> The tasks
1. In the review of Trump's book on dealmaking, what is said to be the only thing guaranteed to force politicians into action?
2. Carry on the review of Trump's book on dealmaking from its last sentence.

> Source extract
= = = = =
This last one is instructive. We live in an increasingly risk-averse society. The point of the book is that there is always a risk in any endeavor. You need to understand and manage risk.
The remaining chapters, except the final one, describe specific deals and how they worked out.
They are interesting as examples of how Trump applied the things he tells you in Chapter 2.
The final chapter brings the reader full circle to a brief description of how the deals and deal proposals described in Chapter 1 worked out, or were abandoned.
How does all this apply to politics?
Inevitably, his real estate deals ran right into what the political class felt was their domain. From those experiences in the 1980s, Trump understands what makes politicians tick.
That goes a long way toward understanding why they don’t like him. He has their number.
If there’s one thing I’ve learned from dealing with politicians over the years, it’s that the only thing guaranteed to force them into action is the press—or, more specifically, fear of the press. = DT
Likewise with the press. At times the press was with him; at times very much against him. Like politicians, Trump recognizes that the press has its own agenda.
It was not one of my best experiences with the media, but it taught me something. You don’t act on an impulse—even a charitable one—unless you’ve considered the downside. =DT
Trump is no novice in dealing with the press. Both the press and politicians want you to believe they act in the public interest. Trump knows better and so should we: They, like everybody else, act in their own interest.
= = = = =
> Data
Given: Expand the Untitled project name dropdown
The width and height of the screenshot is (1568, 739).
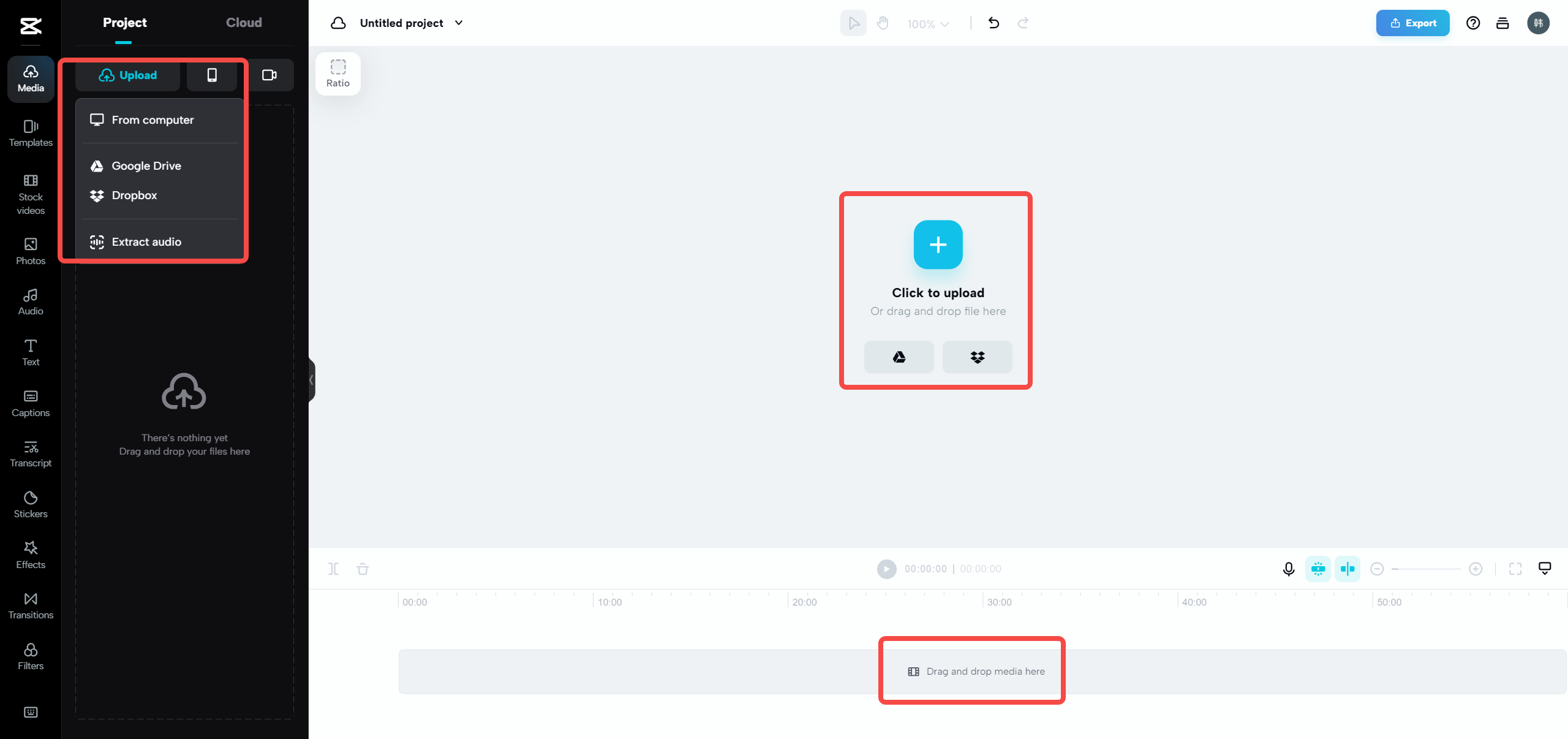Looking at the screenshot, I should tap(458, 23).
= = = = =
> Answers below
1. Fear of the press.

2.
What does this have to do with China and trade?
Trump understands negotiation. The examples in the book are legion. He always negotiates from a position of strength.
Sometimes that requires waiting for the right moment, as when a competitor was about to go bankrupt or a bank wanted to unload a property at a bargain rate.
With China, we are in that position of strength. They need the deal worse than we do.
Trump can afford to wait either for their economic situation to get worse or for them to realize it. For their part, the Chinese may want to wait and see who gets elected president in 2020.
For the Chinese, any of the Democrat candidates will be much easier to deal with. If they win.
The same can be said for North Korea. We can afford to wait. Kim Jong Un cannot but he’s so used to dealing with weaker presidents that he’s not yet convinced he needs to deal with Trump.
Trump has already negotiated better deals with Canada and Mexico and he’s working on NATO and the European Union.
He understands how it’s done:
The key was to find a mutual interest. Deals work best when each side gets something it wants from the other.
So in the cases of China and North Korea, Trump and his negotiators haven’t yet found the incentive to make the deals work. They will.
As a businessman, he respects results:
it’s not how many hours you put in, it’s what you get done while you’re working. – DT
Politicians want to be graded on their intentions. Trump understands results matter.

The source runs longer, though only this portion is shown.